## [ACTIVITY]
Output only the lines from the one holding "Product Manuals (150, 2138)" to the end of the data below, please, copied exactly.

(Stored data entries)
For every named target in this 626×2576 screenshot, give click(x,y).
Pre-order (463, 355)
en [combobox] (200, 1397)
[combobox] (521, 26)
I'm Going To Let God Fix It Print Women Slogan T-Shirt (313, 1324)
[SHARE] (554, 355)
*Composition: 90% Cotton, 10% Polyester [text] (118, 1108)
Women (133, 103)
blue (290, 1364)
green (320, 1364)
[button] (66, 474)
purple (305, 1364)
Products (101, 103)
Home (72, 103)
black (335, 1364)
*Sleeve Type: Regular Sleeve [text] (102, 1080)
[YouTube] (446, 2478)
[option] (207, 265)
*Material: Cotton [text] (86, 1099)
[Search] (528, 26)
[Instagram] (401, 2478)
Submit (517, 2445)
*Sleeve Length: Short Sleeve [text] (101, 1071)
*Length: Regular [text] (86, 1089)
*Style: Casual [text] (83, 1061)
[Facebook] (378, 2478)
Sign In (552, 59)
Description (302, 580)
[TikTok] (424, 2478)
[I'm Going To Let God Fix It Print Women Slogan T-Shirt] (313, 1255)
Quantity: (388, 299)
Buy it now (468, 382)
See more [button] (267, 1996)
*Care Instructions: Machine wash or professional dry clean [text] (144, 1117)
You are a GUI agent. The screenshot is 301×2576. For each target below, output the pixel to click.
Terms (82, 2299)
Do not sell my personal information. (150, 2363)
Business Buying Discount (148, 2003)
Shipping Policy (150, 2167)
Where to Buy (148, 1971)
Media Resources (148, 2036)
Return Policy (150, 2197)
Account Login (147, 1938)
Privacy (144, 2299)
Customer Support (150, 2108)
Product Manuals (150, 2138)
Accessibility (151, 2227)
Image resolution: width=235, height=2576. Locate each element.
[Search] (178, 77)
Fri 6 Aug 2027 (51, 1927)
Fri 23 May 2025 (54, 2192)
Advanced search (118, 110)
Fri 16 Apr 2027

## [ANSWER SECTION]
Product Manuals (150, 2138)
Accessibility (151, 2227)
Image resolution: width=235, height=2576. Locate each element.
[Search] (178, 77)
Fri 6 Aug 2027 (51, 1927)
Fri 23 May 2025 (54, 2192)
Advanced search (118, 110)
Fri 16 Apr 2027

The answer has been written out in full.